Kedua, dakwah dengan meniru atau taklid buta. Menggunakan metode ini dalam berdakwah bisa berbahaya. Mengingat pemahaman dasar terkait hal yang ditiru tidak diketahui, sehingga terkesan asal-asalan dalam berdakwah. Seperti pada pengunaan dalil ‘aqli (misalnya) pada video Sugi Nur. Iamenanyakan kecondongan mayoritas hadirin tentang persetujuan terkait Islam Nusantara dengan ucapan, “Anda setuju gak sama Islam Nusantara? Ini sudah dalil namanya. Dalil ‘aqliyah, dalil kearifan lokal”. Berdasarkan suara mayoritas si pendakwah, ia lantas berasumsi bahwa itulah dalil ‘aqli. Sehingga bisa dijadikan senjata untuk menjatuhkan opini lawannya yang berseberangan.

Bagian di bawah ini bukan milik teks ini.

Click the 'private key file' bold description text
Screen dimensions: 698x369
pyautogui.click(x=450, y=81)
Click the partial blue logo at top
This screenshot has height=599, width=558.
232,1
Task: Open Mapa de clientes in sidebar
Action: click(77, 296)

Ketiga adalah dakwah dengan hawa nafsu (emosional). Berdakwah dengan metode ini, kiranya sangat tidak dibenarkan. Melihat posisi pendakwah di sini adalah sebagai teladan bagi jamaahnya, sehingga tidak etis jika si pendakwah mencontohkan perilaku demikian. Apalagi juga disertai dengan beragam hujatan dan makian yang acap kali ikut terucap ketika sesi dakwah berlangsung. Hal ini rupanya sering dilakukan oleh para pendakwah abal-abal tadi. Sangat mengkhawatirkan dakwah yang semacam ini. Menyikapinya, Syekh Ahmad Abdul Hamid ‘Arob menegaskan dalam kitabnya al-Islâm wa al-‘ilm, bahwa “Sesungguhnya hawa nafsu itu menyesatkan manusia dari kebenaran dan ilmu.”
Lemahnya kualitas pendakwah dan tidak adanya filtrasi pernah terjadi pada masa Syekh Musthafa al-‘Arusyi, mantan Grand Syekh al-Azhar. Timbulnya para oknum pengajar, ustadz dan ulama gadungan, membuat beliau mengambil tindakan untuk mempelopori standarisasi ulama sebagai upaya filtrasi dari besarnya ekses bahaya yang akan muncul. Hingga akhirnya banyak masyarakat beranggapan langkah tersebut sangat solutif. Namun tetap saja ada pihak yang kontra, sampai akhirnya pemerintah pun menurunkan beliau dari posisinya sebagai Grand Syekh kala itu. Untuk konteks saat ini, tindakan serius pemerintah subjektif saya sangat dibutuhkan. Misalnya dengan mendorong program kaderisasi mubaligh moderat yang pernah dilaksanakan antara MUI dan Kemenag. Atau dengan program pesantren kilat bagi anak-anak. Dari adanya atensi pemerintah yang bekerja sama dengan pihak-pihak terkait, semoga ini bisa menjadi filtrasi dan antisipasi terus munculnya para dai atau ustadz abal-abal yang keberadaanya sangat meresahkan. Wallahu A’lam.